Prime Minister Antonis Samaras, whose New Democracy Conservatives face a twin elections test on May 25, stepped up his verbal assaults on the neo-Nazi Golden Dawn party and railed against its supporters.
New Democracy is being pressed hard by the major opposition Coalition of the Radical Left (SYRIZA) in the second round balloting for Greek municipalities and regions, and in the elections for the European Parliament.
Speaking from Maleme, near Hania, on a visit timed to coincide with the anniversary of the Battle of Crete, Samaras condemned “Nazi sympathizers,” without elaborating, although Greek media had reported that some in SYRIZA thought the party could attract voters from the extremists.
“Blood, sacrifices and our memory of history are violently insulted by those who today bear the symbols of Nazism,” he said, adding that “they remind us the struggle for democracy and freedom never stops.”
He didn’t mention that his government allowed Golden Dawn to run rampant after it won 18 seats in the 2012 elections as critics said the Conservatives were eager to mollycoddle the extremists voters in an attempt to woo them.
There were exchanges between the parties after a SYRIZA municipal council hopeful, Christos Goudis, suggested the Leftists should talk to the neo-Nazis about working together against New Democracy, apparently fueling Samaras’ fury.
SYRIZA candidate Gavriil Sakellaridis is in a close race against incumbent Athens Mayor George Kaminis, who is being backed by New Democracy and its coalition partner, the fast-fading PASOK Socialists.

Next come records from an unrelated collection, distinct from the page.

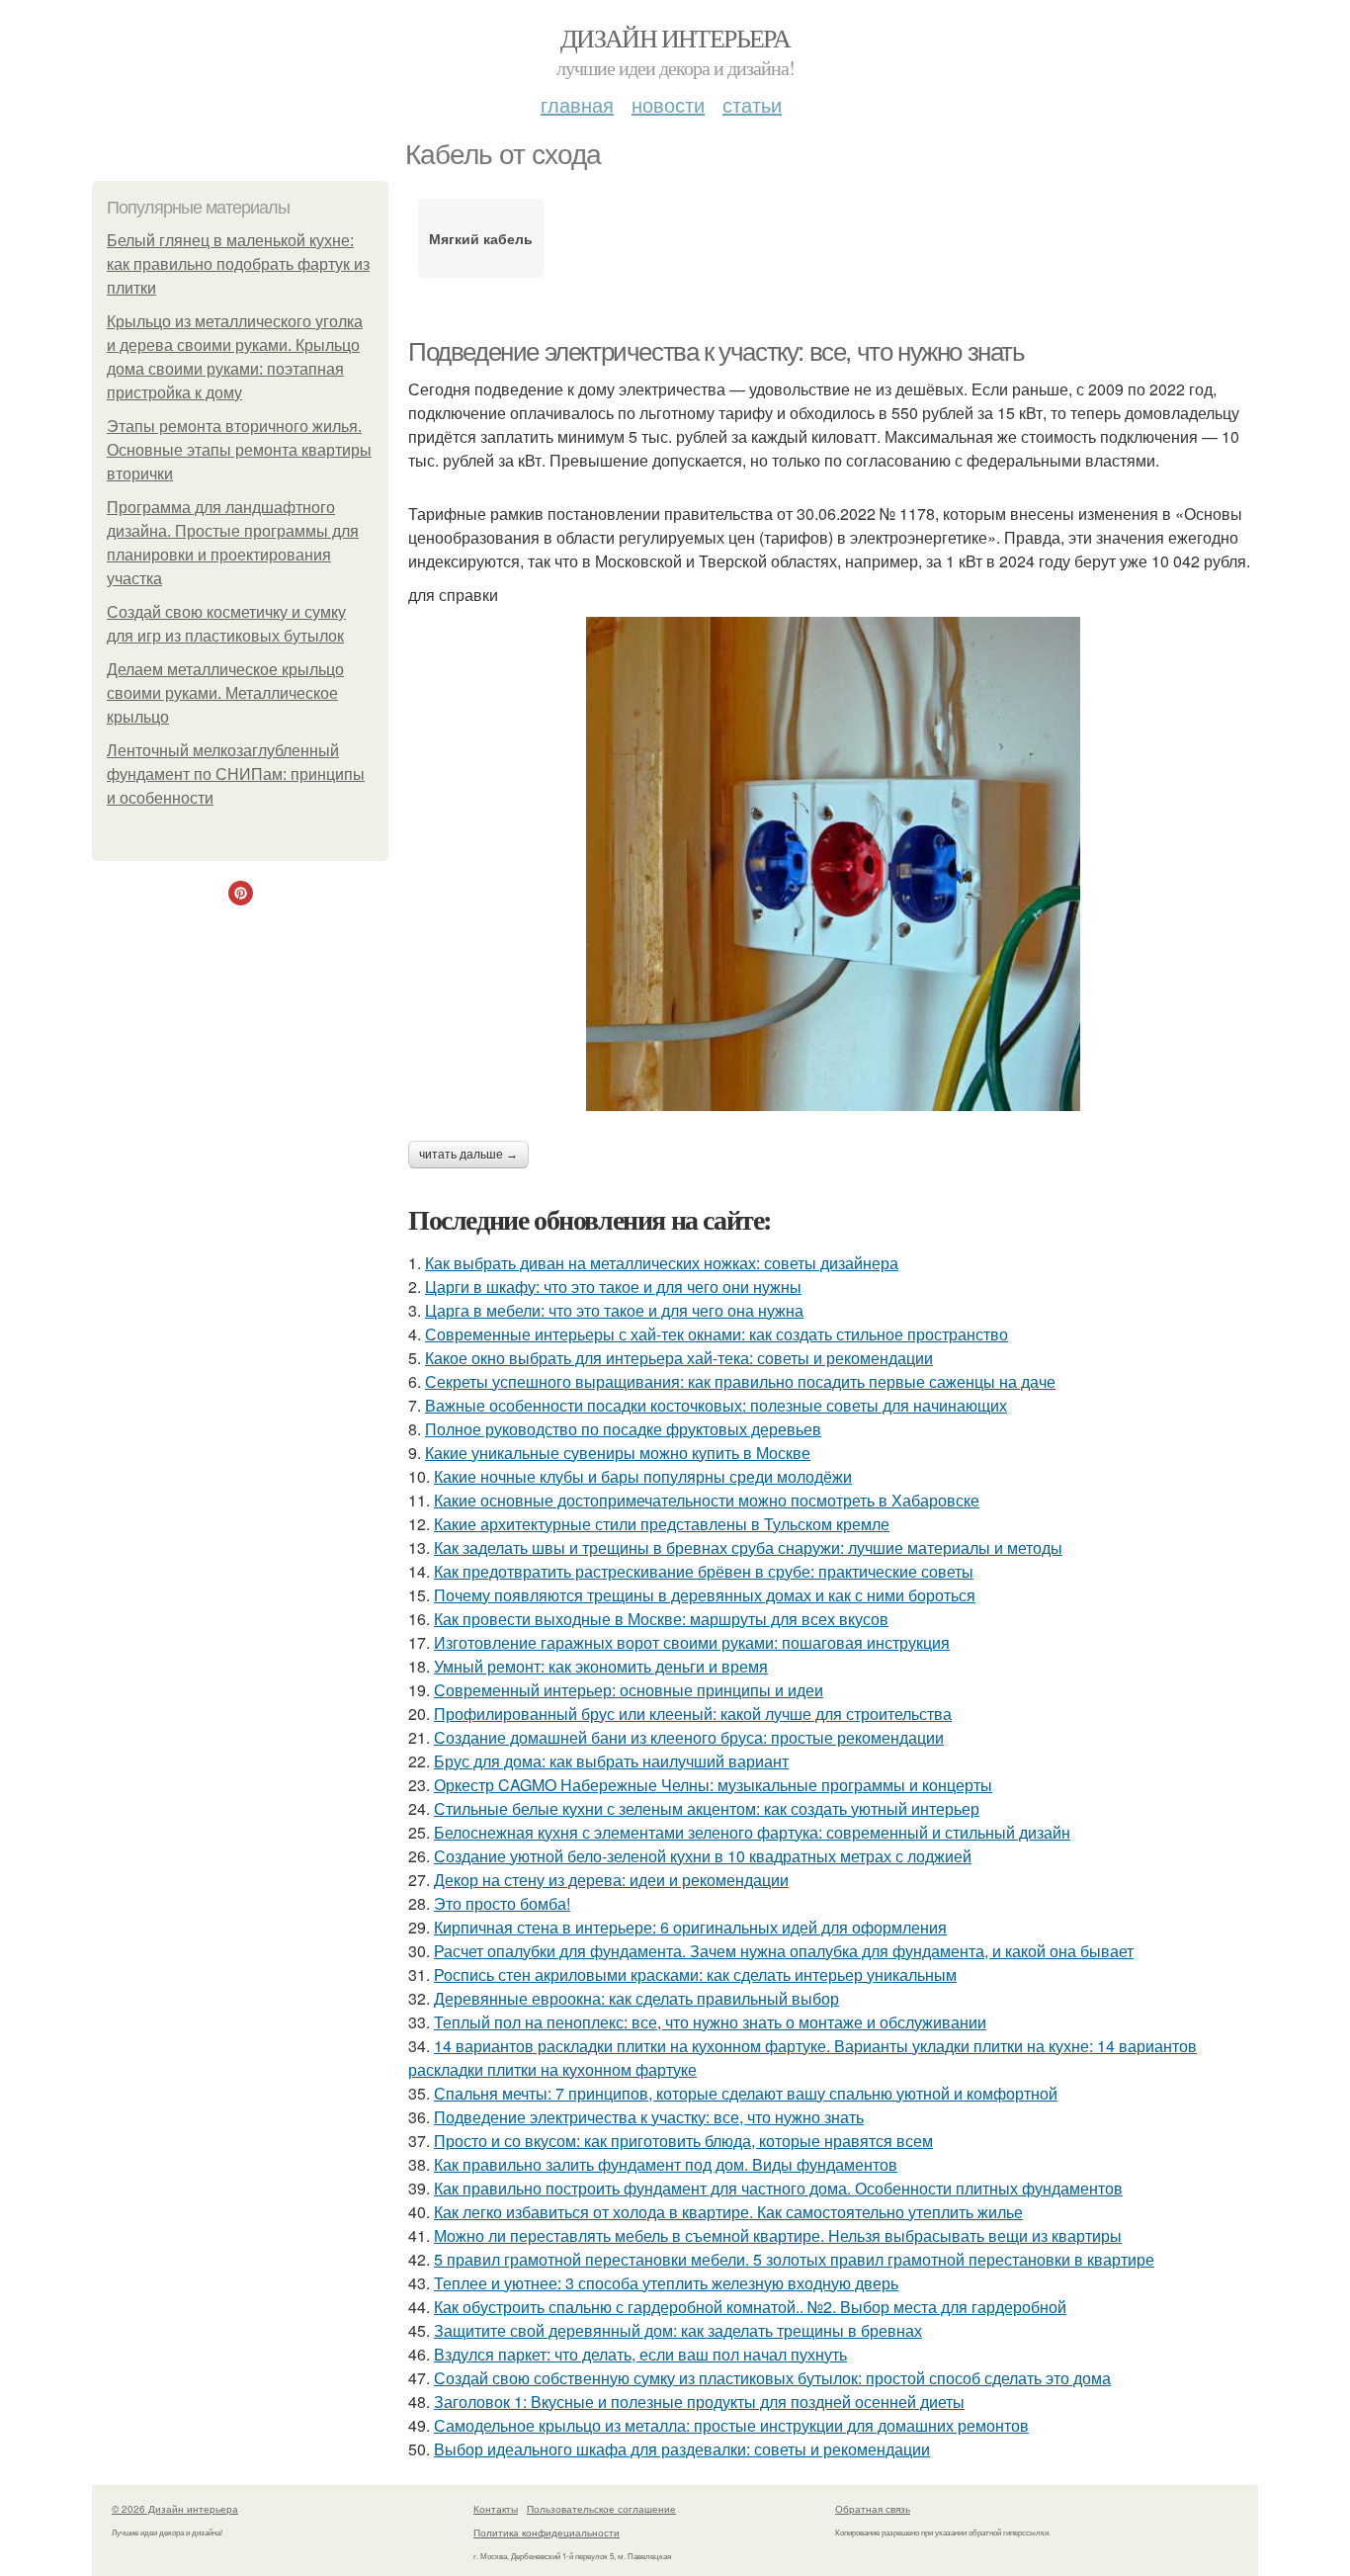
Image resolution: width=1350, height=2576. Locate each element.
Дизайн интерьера (675, 37)
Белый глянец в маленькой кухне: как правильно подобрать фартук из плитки (238, 264)
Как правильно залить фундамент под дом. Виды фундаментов (665, 2164)
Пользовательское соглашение (601, 2509)
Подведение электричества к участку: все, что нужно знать (716, 352)
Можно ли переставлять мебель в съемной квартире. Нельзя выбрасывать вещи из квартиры (778, 2235)
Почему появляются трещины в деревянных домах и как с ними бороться (704, 1595)
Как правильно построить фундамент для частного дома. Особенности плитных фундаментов (778, 2188)
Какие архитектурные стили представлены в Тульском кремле (661, 1523)
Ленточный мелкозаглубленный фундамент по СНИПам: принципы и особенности (236, 774)
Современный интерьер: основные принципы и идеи (628, 1689)
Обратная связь (872, 2509)
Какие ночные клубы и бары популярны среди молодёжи (643, 1476)
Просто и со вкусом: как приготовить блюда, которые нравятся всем (683, 2140)
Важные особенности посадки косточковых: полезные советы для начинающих (716, 1405)
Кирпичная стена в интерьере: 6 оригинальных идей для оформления (690, 1927)
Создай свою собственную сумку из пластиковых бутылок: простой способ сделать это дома (772, 2377)
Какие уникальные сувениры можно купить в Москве (617, 1452)
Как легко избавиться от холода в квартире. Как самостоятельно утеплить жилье (728, 2211)
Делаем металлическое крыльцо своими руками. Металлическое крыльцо (225, 693)
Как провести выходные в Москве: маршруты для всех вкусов (661, 1618)
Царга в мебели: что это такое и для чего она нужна (614, 1310)
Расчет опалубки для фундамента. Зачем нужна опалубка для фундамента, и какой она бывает (784, 1950)
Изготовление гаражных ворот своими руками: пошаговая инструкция (692, 1642)
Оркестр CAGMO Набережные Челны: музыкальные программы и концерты (713, 1784)
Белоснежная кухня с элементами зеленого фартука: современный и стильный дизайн (752, 1832)
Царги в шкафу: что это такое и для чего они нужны (613, 1286)
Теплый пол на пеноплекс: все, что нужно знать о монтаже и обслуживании (710, 2022)
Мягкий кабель (481, 238)
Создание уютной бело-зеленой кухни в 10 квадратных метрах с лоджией (702, 1856)
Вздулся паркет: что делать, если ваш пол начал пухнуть (640, 2354)
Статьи (752, 104)
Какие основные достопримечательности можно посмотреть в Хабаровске (706, 1500)
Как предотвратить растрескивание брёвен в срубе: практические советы (703, 1571)
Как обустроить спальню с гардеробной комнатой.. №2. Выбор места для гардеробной (750, 2306)
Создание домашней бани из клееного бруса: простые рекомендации (689, 1737)
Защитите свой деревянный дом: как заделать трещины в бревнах (678, 2330)
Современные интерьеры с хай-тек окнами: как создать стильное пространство (716, 1334)
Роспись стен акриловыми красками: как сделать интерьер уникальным (695, 1974)
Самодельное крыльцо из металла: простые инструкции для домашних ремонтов (731, 2425)
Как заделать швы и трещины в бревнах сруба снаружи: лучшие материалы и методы (748, 1547)
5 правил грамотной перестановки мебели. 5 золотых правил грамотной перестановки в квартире (794, 2259)
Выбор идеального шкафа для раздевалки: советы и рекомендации (682, 2449)
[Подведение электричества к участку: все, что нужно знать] (833, 864)
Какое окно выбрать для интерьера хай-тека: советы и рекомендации (679, 1357)
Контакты (495, 2509)
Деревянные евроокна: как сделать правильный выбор (636, 1998)
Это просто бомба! (502, 1903)
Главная (577, 104)
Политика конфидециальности (546, 2532)
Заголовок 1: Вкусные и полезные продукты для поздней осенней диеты (699, 2401)
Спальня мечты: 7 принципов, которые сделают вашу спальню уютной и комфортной (745, 2093)
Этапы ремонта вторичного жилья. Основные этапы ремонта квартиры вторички (239, 450)
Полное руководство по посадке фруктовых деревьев (623, 1428)
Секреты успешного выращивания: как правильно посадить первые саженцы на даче (740, 1381)
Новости (668, 104)
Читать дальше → (468, 1154)
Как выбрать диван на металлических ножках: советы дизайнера (661, 1262)
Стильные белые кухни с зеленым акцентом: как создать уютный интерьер (706, 1808)
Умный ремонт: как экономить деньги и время (601, 1666)
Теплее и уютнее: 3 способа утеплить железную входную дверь (666, 2283)
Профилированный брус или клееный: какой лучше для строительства (693, 1713)
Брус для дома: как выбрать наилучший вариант (611, 1761)
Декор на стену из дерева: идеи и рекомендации (611, 1879)
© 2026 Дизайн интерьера (175, 2509)
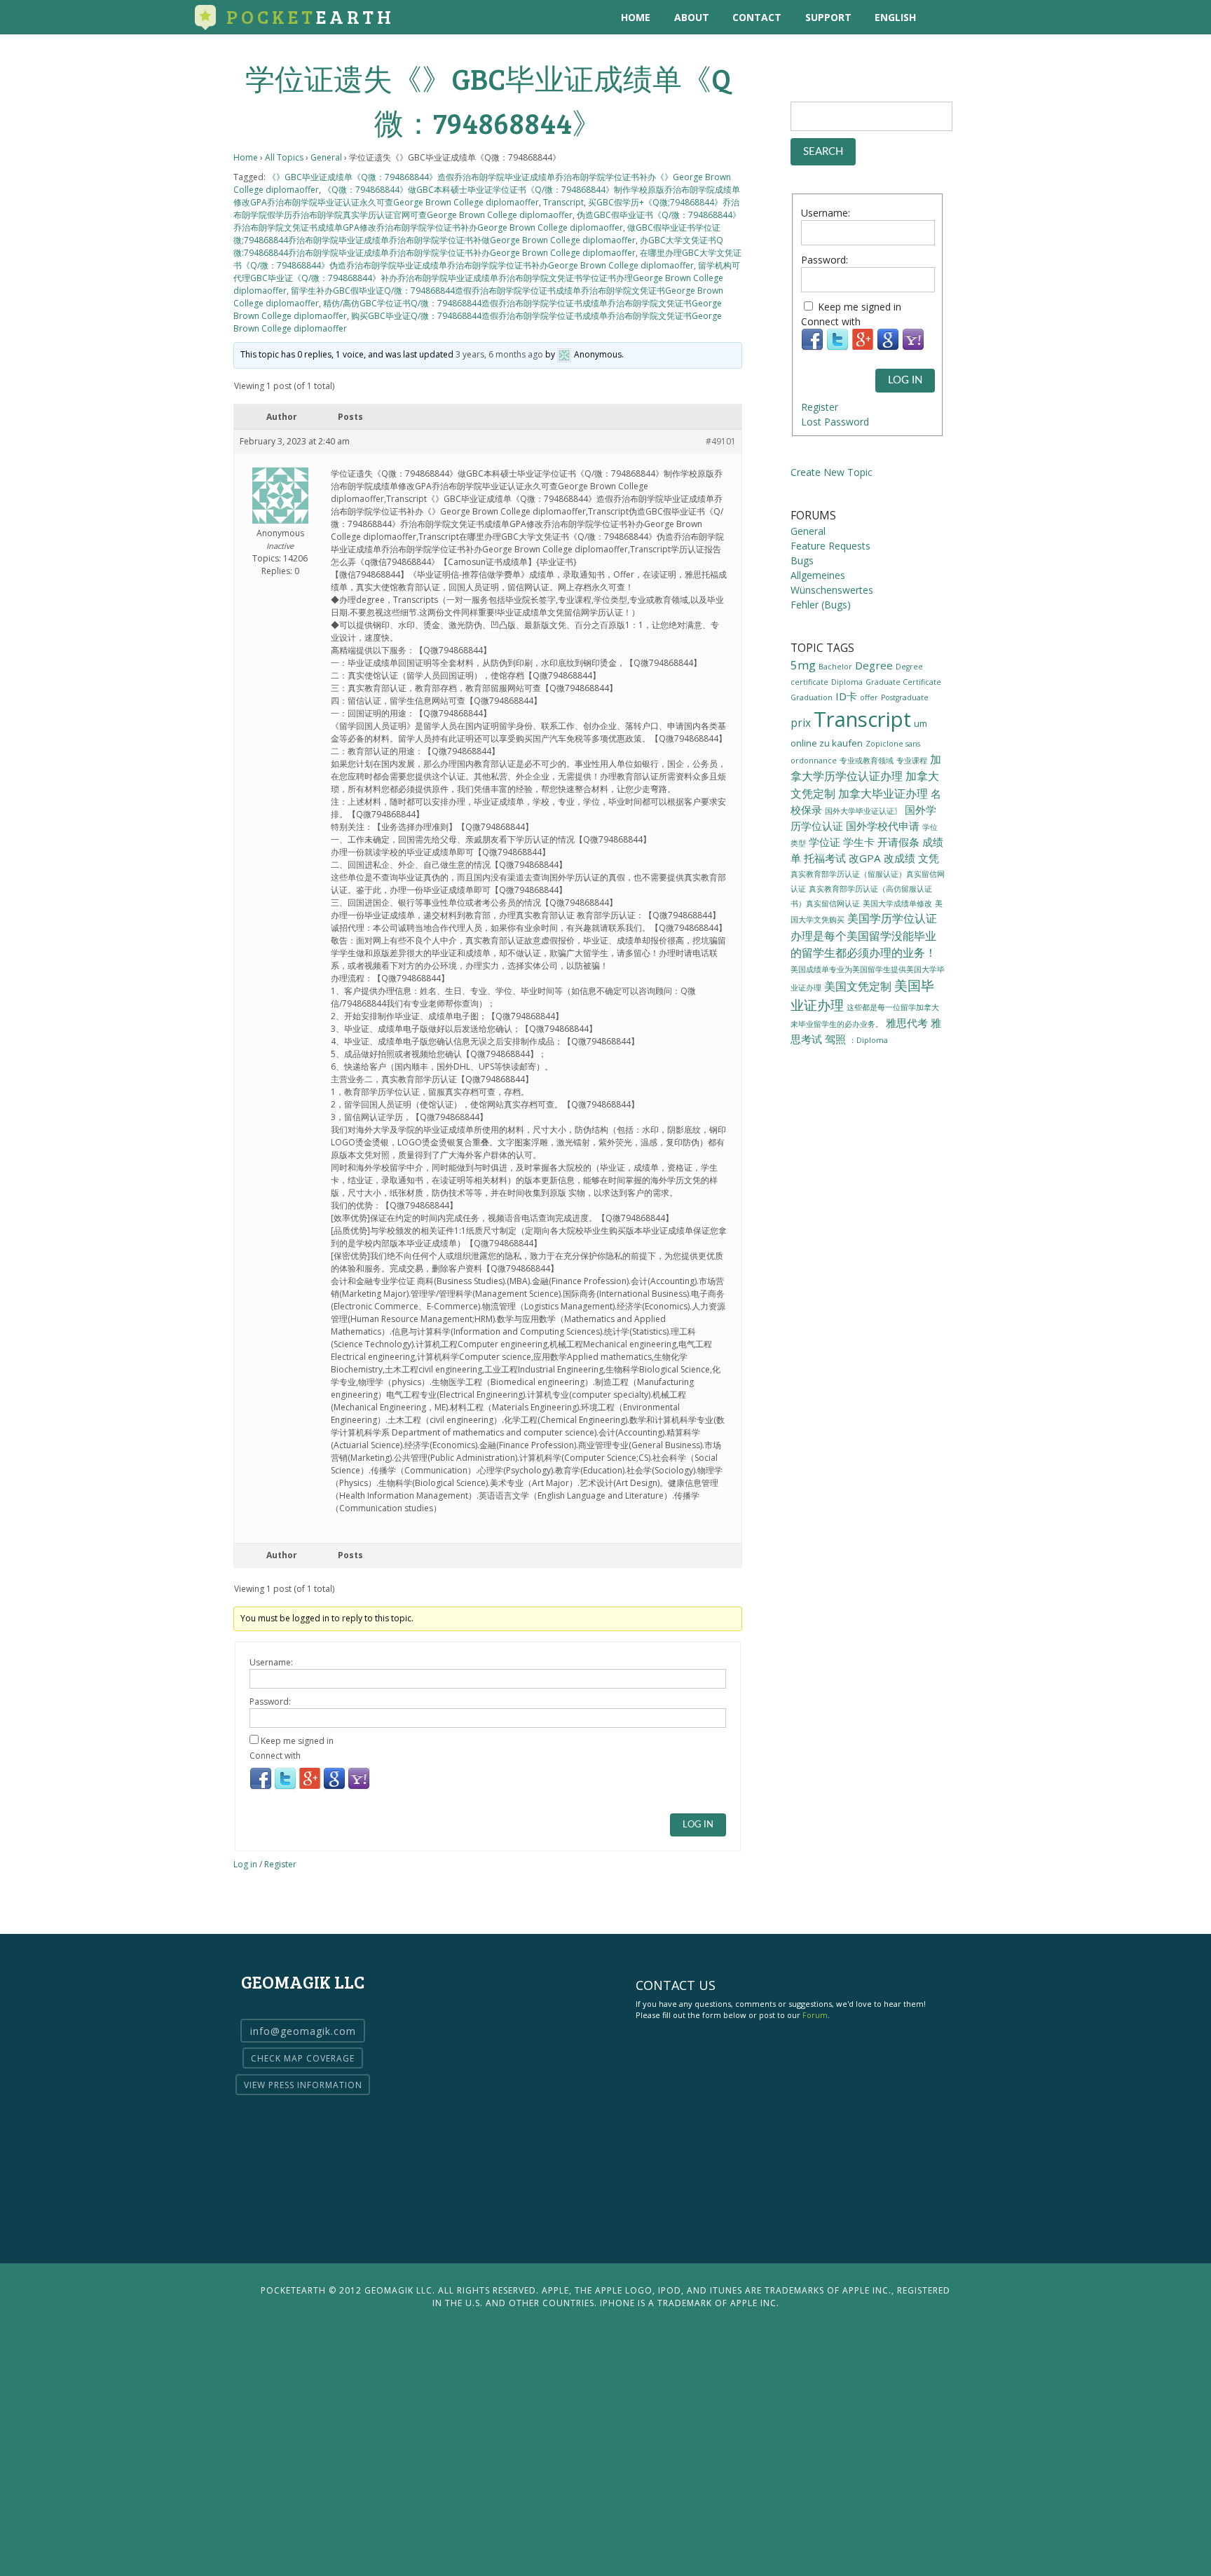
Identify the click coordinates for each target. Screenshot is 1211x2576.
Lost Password (835, 421)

PASOK leader Evangelos Venizelos, who is Samaras’ Deputy Premier/Foreign Minister, lashed out angrily against SYRIZA, his long-time nemesis, and said its policy was a “populist, nationalist mismash.”
With PASOK tying itself to a new center-left alliance called Elia, or Olive Tree after the Socialists fell to 3-5 percent in polls, he appealed to those who’d left the party for SYRIZA to come back in a desperate bid to keep the once-dominant political power from disappearing.
He was heckled at a rally by a group of people who’d lost much of their holdings in Greek bonds when Venizelos, as finance minister in a previous PASOK administration, stiffed investors with 74 percent losses.
He said they were “disruptive,” although some had nearly been wiped out, and police detained four of them for jeering him.
More rallies were to be held on May 22 as the critical elections loomed and the parties stepped up their campaign strategies to woo voters, nearly 40 percent of whom stayed away in the first round.